Sobald das Schuljahr 2019/20 beginnt, verlassen sechs von acht Kindern die Athenstedter Tagesstätte. Damit wäre deren Existenz gefährdet.

Von Sandra Reulecke 20.02.2019, 00:01

Athenstedt l Von den Sorgen der Erwachsenen merken die Kinder nicht viel. Freudig bauen sie einen Lego-Turm, blättern neugierig in bunten Büchern und erfinden Ausreden, warum sie sich noch nicht zum Mittagsschlaf hinlegen müssen. Alltag in einer Kindertagesstätte. Doch der könnte in Athenstedt, Halberstadts kleinsten Ortsteil, bald der Vergangenheit angehören. Der Kindertagesstätte fehlen ab dem Sommer schlicht genügend Kinder.

Mit gerade einmal acht Mädchen und Jungen ist die „Pusteblume“ mit Abstand die kleinste Einrichtung der Stadt. Und sechs der Kinder werden bald eingeschult. Zwar konnten im Ort Geburten und Zuzüge registriert werden – es gibt also Anmeldungen für die Kita – aber eben nicht genug, berichtet der Ortsbürgermeister Ralf Barthel (Buko).

Während er versucht, mit Vertretern der Stadt und des Ortschaftsrates eine Lösung zu finden, bauen die Eltern auf das soziale Medium Facebook. „Wir stehen kurz vor der Schließung“, heißt es in einem Hilferuf, der dort unter der Überschrift „Kita sucht Kinder“ veröffentlicht wurde.

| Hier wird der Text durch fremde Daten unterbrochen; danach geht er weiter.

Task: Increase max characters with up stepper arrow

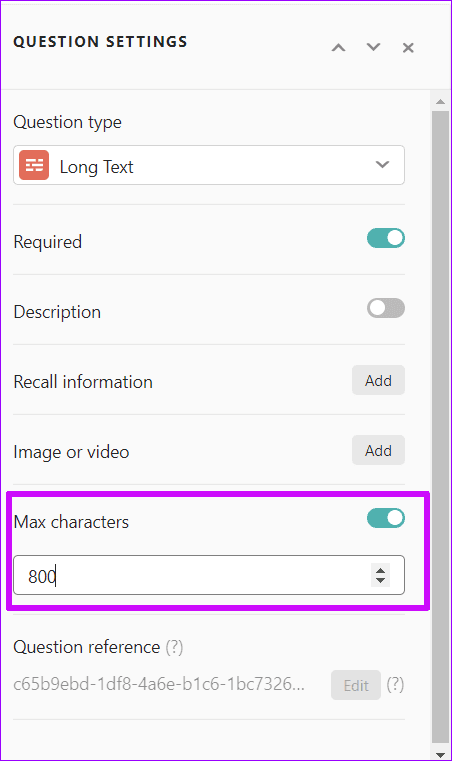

Wie die Tagesstätten-Leiterin Andrea Berniker, haben die Mütter und Väter die Hoffnung, so andere Eltern, die täglich von Halberstadt nach Niedersachsen zur Arbeit pendeln, anzusprechen.

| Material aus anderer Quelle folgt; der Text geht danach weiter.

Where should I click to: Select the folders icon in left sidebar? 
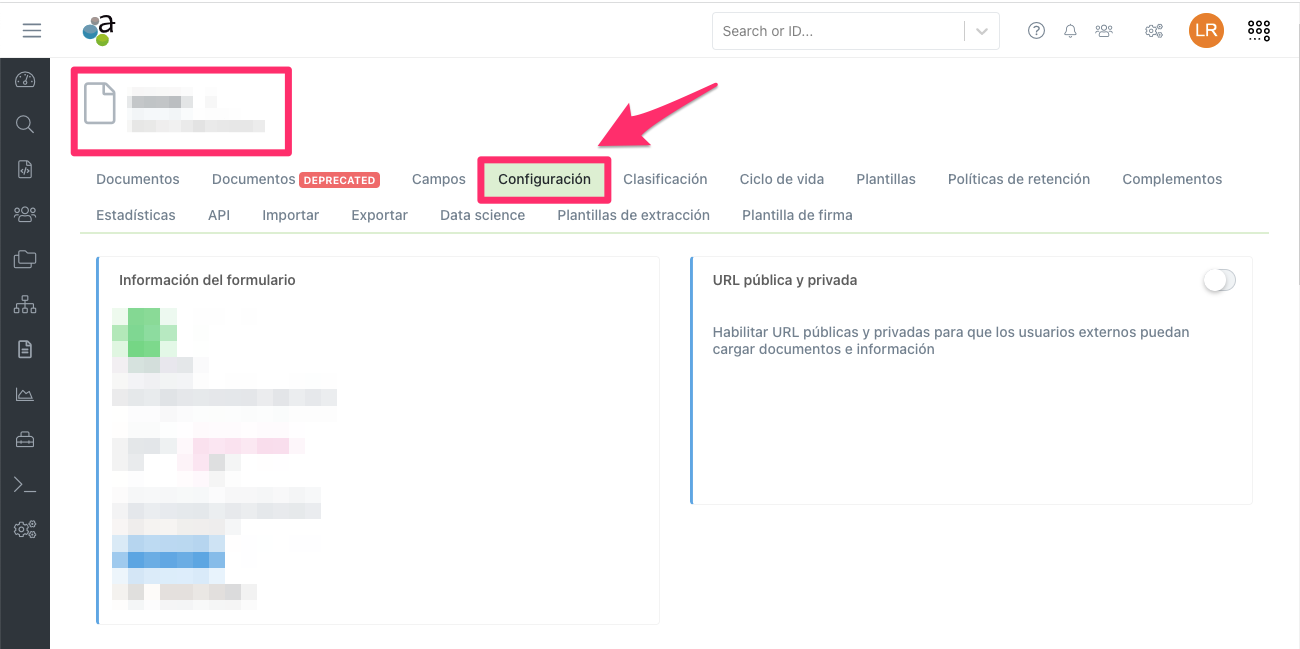point(24,259)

„So eine kleine Einrichtung hat viele Vorteile“, betont Elternkuratorin Sabrina Flegerbein. „Es ist familiär und behütet, in direkter Nähe zur Natur.“ Auch, dass es keine Trennung nach Alter gibt, sei von Vorteil. „Die Großen nehmen die Kleinen mit. Es ist unglaublich, was die Kinder voneinander lernen“, sagt die 36-Jährige, die zudem Mitglied des Gemeindeelternrates ist.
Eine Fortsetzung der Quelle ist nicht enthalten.